EUROPE: When brisk winds are heralded for Denmark that will sharply increase output from the country's wind turbine fleet, electricity traders are on the alert. More power on the market will cause the cost of Danish electricity to fall. If it drops to a level lower than that in Germany, then cross-border trade would allow German consumers to also benefit from the cheaper power. And the Danish traders benefit by being able to sell their abundant power supply into Germany.

Then, when the strong wind reaches northern Germany, the electricity generation of the turbine fleet in Schleswig-Holstein increases and the additional electricity on the German market causes German prices to drop to a similarly low level. If the hefty winds then leave Denmark but continue to blast northern Germany, Germany's surplus of wind power will continue to put downward pressure on German prices, making electricity traders keen to sell power into Denmark where prices will have risen again. 

In a perfect trading world, a Danish wind energy surplus would push down German prices as well as Danish, and a German wind energy surplus would similarly dampen Danish electricity prices, to the benefit of consumers in both countries.

But there is a hitch. Only two high-voltage transmission cables connect the electricity networks of the two countries. One connects the western Denmark network with that in Schleswig-Holstein. The other, running undersea, connects the eastern Denmark grid with that in the east German state of Mecklenburg-Vorpommern. The amount of electricity that can be transported by these interconnectors is limited to about 1.6GW.

Most of the electricity cables connecting Europe were built when electricity systems in each country were monopolised by a single or, at most, a few companies, each operating within their individual monopoly supply areas. Each utility ran its own system and had its own generation backup for emergencies. There was no competitive pressure on the higher costs of such "island" systems since these could easily be passed on to customers who, in those days, had no alternative suppliers that they could switch to.

These interconnectors were built between neighbouring countries' electricity grids not to enable trading and competition across borders but rather for the utilities to help each other out. Germany's system was based on fossil fuels and nuclear power, which operated most economically at a steady output, making Switzerland and Austria's hydro-generating capacities useful for providing electricity to Germany at times of peak demand. And when Austria or Switzerland's hydropower station water reservoirs were low, they could take electricity from Germany's coal, lignite or nuclear plants when German demand was low.

So interconnectors were built between those countries to cover this need. And, when German utilities took shares in French nuclear power stations built close to Germany's border, it needed interconnector capacity to bring the electricity from France to Germany.
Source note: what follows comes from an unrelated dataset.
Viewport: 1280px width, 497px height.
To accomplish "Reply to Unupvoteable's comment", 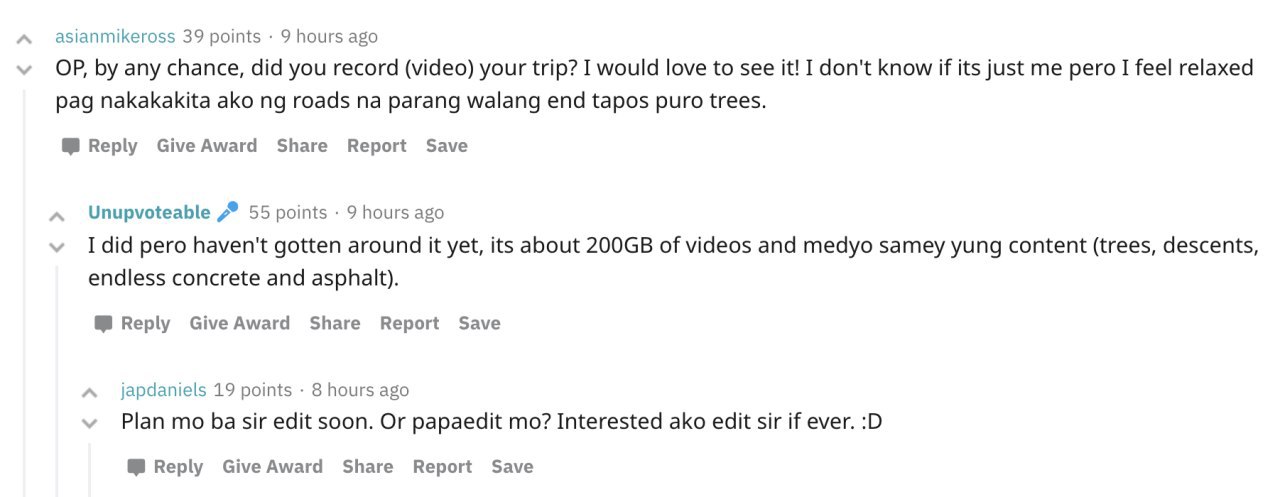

How times have changed. As competition in the electricity markets has developed over the last 14 years (the European internal market for electricity directive was passed in December 1996), customers have pressed for lower prices, and inefficiencies have slowly been identified and dealt with. But the process has a long way to go to achieve a single integrated European electricity market in which competition between energy companies prevails.

And insufficient connection capacity between some of the national electricity networks is one of the key problems. Although building new interconnectors seems an obvious priority, progress has been slow due mainly to the long periods necessary for the planning process.
 
In the meantime, an efficient allocation for the scarce interconnector capacity that is available is crucial to make improvements towards an integrated European electricity market. This was not achieved until last November, when market coupling finally got underway in some parts of Europe. European Market Coupling Company (EMCC), responsible for operating the new system, reported in mid-January 2010 that it was running smoothly, benefiting all electricity trading, whether the power is sourced from nuclear and coal plants or wind and solar, notes Enno Bšttcher, managing director of EMCC.

Explicit auctions

Before the new system started, transmission capacity available on the two interconnectors was sold to electricity traders in tranches in annual, monthly and daily auctions, called explicit auctions. This happened completely separate from auctioning of electricity with the result that, due to the time lag in buying the transport capacity and the actual time of use, as well as other reasons, inefficiencies occurred.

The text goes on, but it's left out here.